While this post was sitting around as a draft, my mum mailed me to thank me for showing her two-finger scrolling. I'd never understood why, despite having more computers in the house than people, my parents still fought over the desktop. Turns out that a good-enough input device reduces demand for the desktop. (It would have been interesting to be able to run the opposite experiment, and give them a 17" MacBook Pro. I doubt it, for their skateboarding-dog-video purposes, or whatever it is old people do with computers.)
Is there a solution to this usability problem? I'm not sure. I'd have suggested a little peel-off sticker, but having just had the job of going round my parents' house removing those "remove before use" stickers from all their Apple power supplies, I'm not sure that's going to work. Maybe as part of the introductory video? It's long struck me as odd that such a thing exists and yet contains no useful content. Whereas the on-line iPhone introductory video was pretty awesome. Short and to the point, yet I came out of it feeling like an iPhone master, and can't claim to have learned much more from the (very good) iPhone manual.
iPhoto isn't part of Mac OS
iPhoto comes with every Mac, but it's actually part of iLife, not Mac OS. So if you do an "erase and install" against your son's advice, you'll lose iPhoto. And you can't just copy across the copy that's on your 10.3 Mac, because a 10.3-era iPhoto won't run on 10.5 (you won't be able to decipher the error, and there won't be much point your son explaining private frameworks, but you'll get the message that it's not going to work).
I think not including iPhoto is unnecessarily tight-fisted. Especially because it's not particularly great, and the fact that it's bundled with a bunch of junk (GarageBand, iDVD, iMovie, and iWeb) strengthens the gut feeling that it's a bit of a scam. I'd bundle iPhoto with Mac OS, unless the lawyers told me I couldn't, in which case I'd make it as cheap as possible. Aperture's the for-pay answer to that particular question. Not making iPhoto part of Mac OS just reduces Mac OS 10.5's already slightly questionable value to real people.

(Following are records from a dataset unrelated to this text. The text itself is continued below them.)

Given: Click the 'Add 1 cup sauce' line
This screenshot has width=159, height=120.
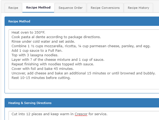Looking at the screenshot, I should (x=37, y=51).
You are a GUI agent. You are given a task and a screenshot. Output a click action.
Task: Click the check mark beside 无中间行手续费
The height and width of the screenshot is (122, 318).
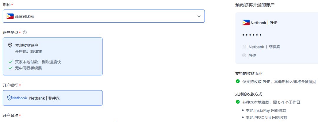(x=10, y=68)
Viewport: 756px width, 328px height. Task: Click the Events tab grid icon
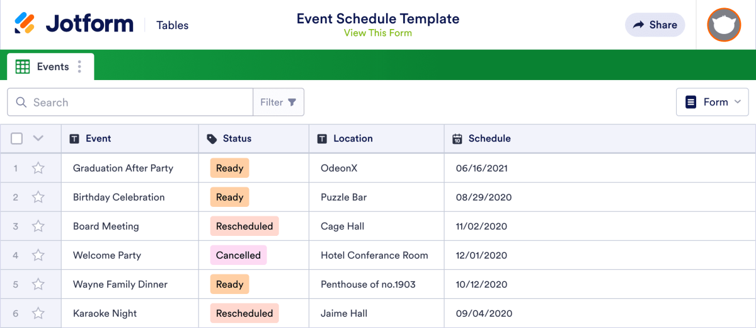pyautogui.click(x=23, y=67)
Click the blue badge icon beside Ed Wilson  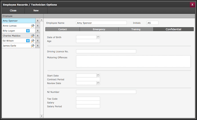tap(28, 41)
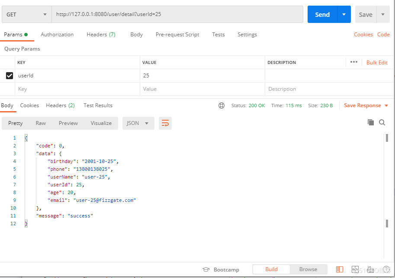Viewport: 395px width, 278px height.
Task: Copy the response body icon
Action: [371, 122]
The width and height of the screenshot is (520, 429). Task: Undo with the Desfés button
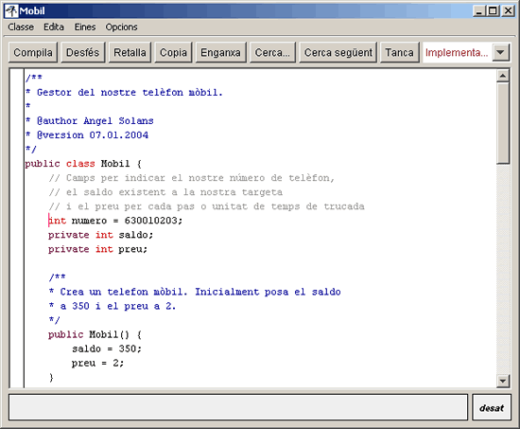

I was shocked to find I knew someone running 10.2 in 2007, but not all that shocked my dad was running 10.3 in the same year, and not at all shocked to find myself running 10.4 in 2008. (I'm running 10.5 on my desktop, but not on my laptop, because it came with 10.4 and by the time I realized I was allowed to run 10.5 on it, I didn't want to risk losing any of my configuration. Which you can take as my official verdict on 10.5: not yet interesting. Literally the only thing I'm missing is the ability to scroll a window without making it the foreground window. Which is the long-overdue fixing of a glaring bug rather than a feature. Bear in mind that I'm running 10.5 at home, so it's not like I've forgotten all its great advantages. There's no "there" there.)
CAPTCHA defeats old people
Finally, in this random collection of little things I noticed, CAPTCHAs don't just defeat bots: they defeat old people too. My mum had been complaining for a while that she sometimes couldn't send mail from one of the big-three webmail systems. What she hadn't managed to articulate until I actually watched her is that the reason is that she can't reliably solve CAPTCHAs. For one thing, her vision's not what it used to be. But I noticed also that because the CAPTCHAs in question don't actually mean anything (they're arbitrary alphanumeric strings) she was having great difficulty with, say, 'z', 'Z', '2', and '7' run into another letter. And I'll be completely honest with you: one of the ones she showed me that she was having trouble with, I couldn't solve either.
I'm not sure what the solution there is, but I do notice that I happen not to use anything that uses CAPTCHAs. I can't remember the last one I saw myself.